No matter how carefully I try to match plants to the right location -- based on the amount of sun or shade, moisture, compatibility with neighboring flora, and generally good karma -- they always seems to outsmart me. Sure a few of them remain where I put them, and some even thrive. But more often than not, one of two things happen.
Some emphatically demonstrate their displeasure with me by looking all parched and pathetic, so I have to dig them up, make a new hole (no easy task, as you can see here), add fertilizer and compost, replant, and hope they're happier.
Others take matters into their own hands... er... roots... making sure that the next generation has a chance at a better life. They must spend the winter silently consulting with plant realtors, attending open houses, negotiating terms, and driving hard bargains. Hard, as in rock hard. Because come spring, more often than not their offspring have found a new home in a tiny crevice between large and unyielding paving stones.
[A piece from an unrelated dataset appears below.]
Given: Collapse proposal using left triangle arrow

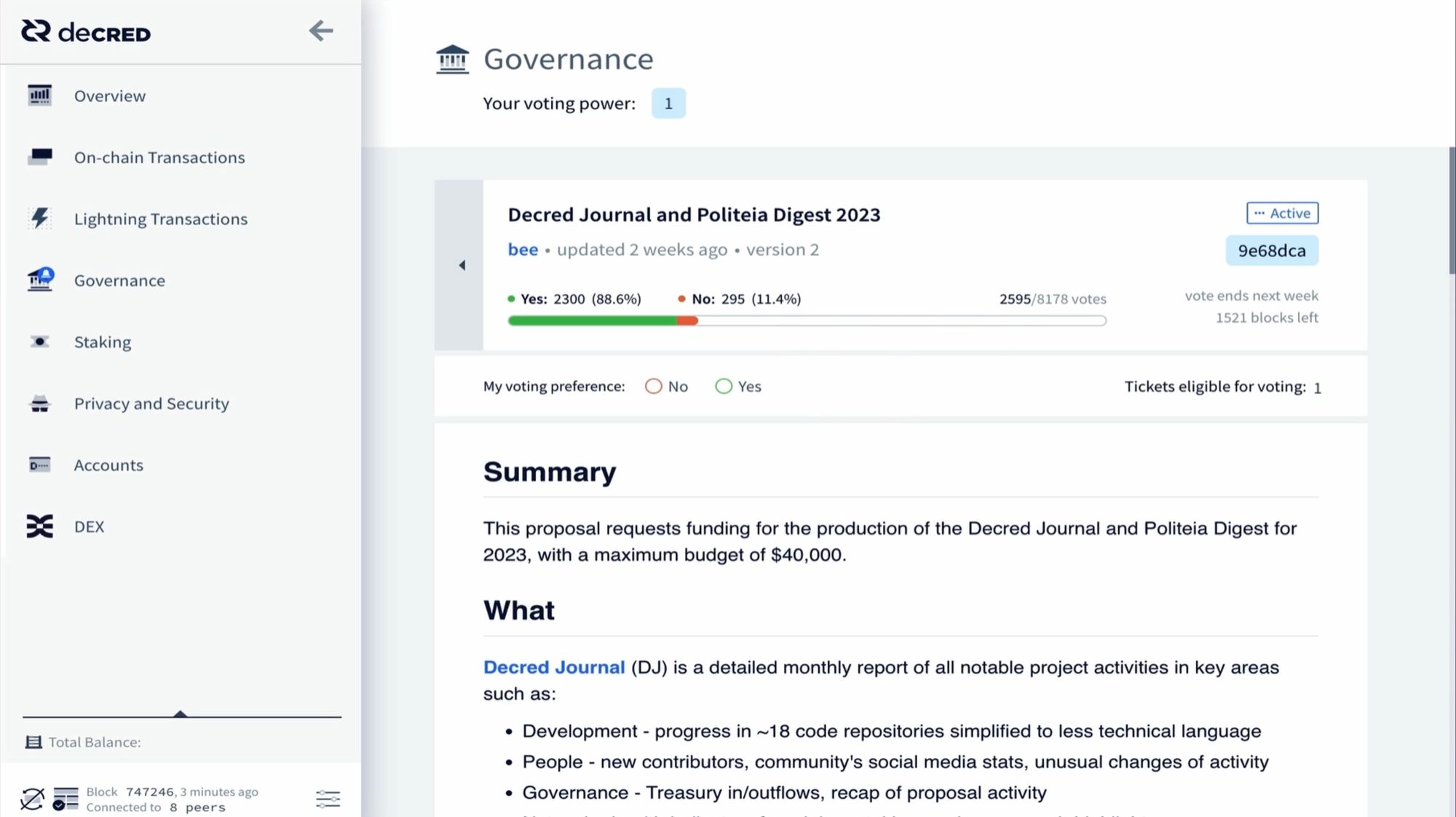Looking at the screenshot, I should pos(462,265).
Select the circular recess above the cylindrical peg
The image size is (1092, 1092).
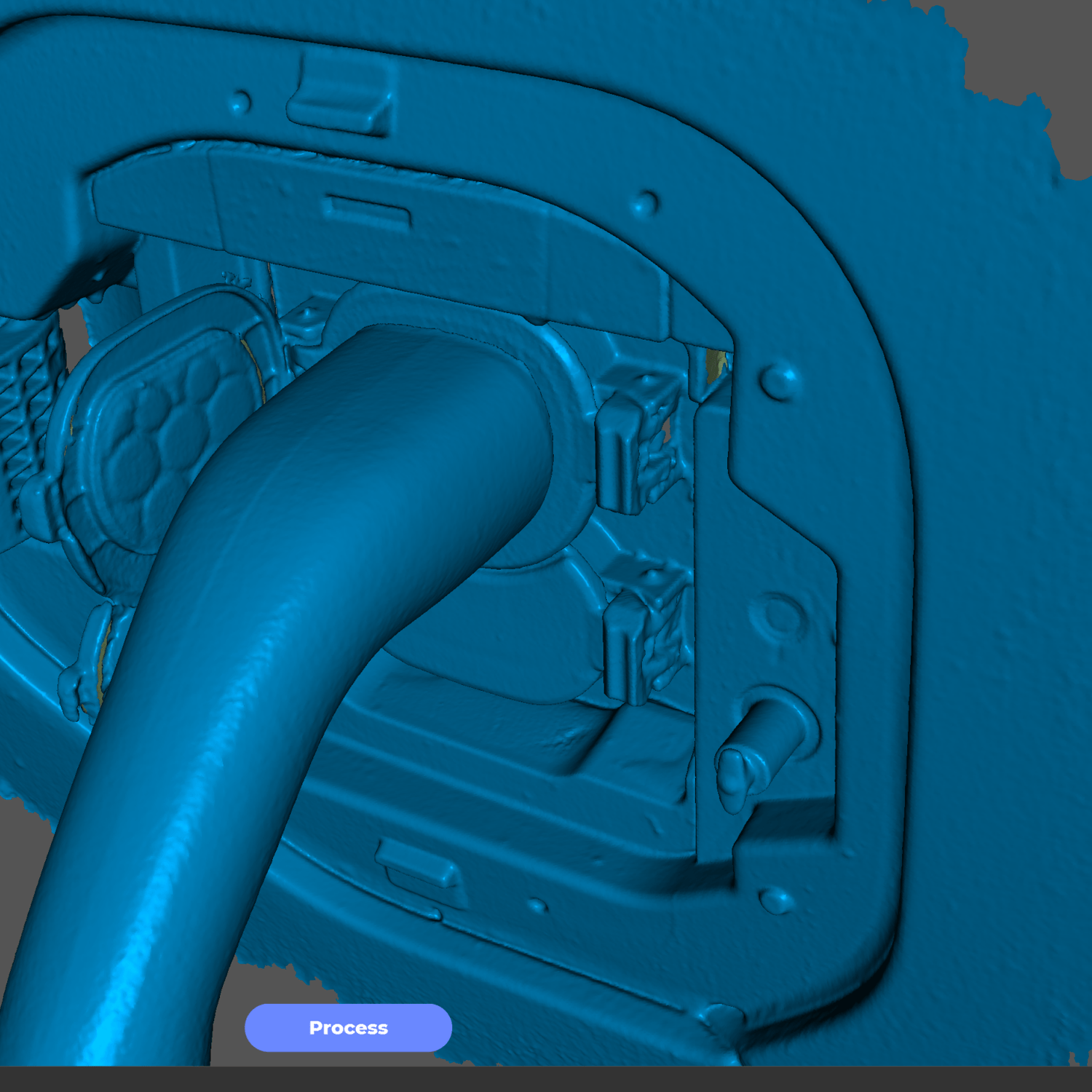tap(780, 615)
Dicentra is particularly adept at this stealth migration, making itself at home in some of the most unlikely spots. It's particularly fond of a teeny crack between two large steppers, where I couldn't have planted it even if I used tweezers. There it is below on the left, where it's been happily ensconced for several years, looking so healthy that it really would be criminal to move it. On the right is a younger cousin, newly moved in this season, looking just as happy.
Lamium is another restless plant. It's also called Dead Nettle, but there's nothing lifeless about this itinerant spreader. This one must hire Birds & Co., Movers during the off season. That's the only explanation for its popping up far from where the grandplant (several generations ago) started. It also likes cracks and crevices. Here's a new patch of a variety called "Pink Nancy" (no relation), also under foot on the path to the top terrace.
Lamium "Pink Nancy" creeping between stepping stones
Miniature yellow foxglove have laid claim to rest of the path to the top, populating almost every niche available between the stepping stones.
And up at the top of that image, you can just make out a field of Columbine. I didn't plant any of it. Not a one. That entire field moved in unannounced last year, and this year, it's expanded its territory into the path itself.
My attitude towards all these peregrinations is basically to leave them alone if they're happy where they are. They seem to be much better judges of location than I am. On the other hand, as Mr. Mulch points out, they do make it very difficult to navigate the path later in the summer when the plants reach maturity and are usually joined by some exuberant and very tall echinacea. At that point, we don't navigate it; we cede it entirely and tiptoe gingerly around them!
I suppose it's only a matter of time before the Columbine and the Yellow Foxglove meet on the path and duke it out for crevice rights. Anyone care to place a bet on who wins?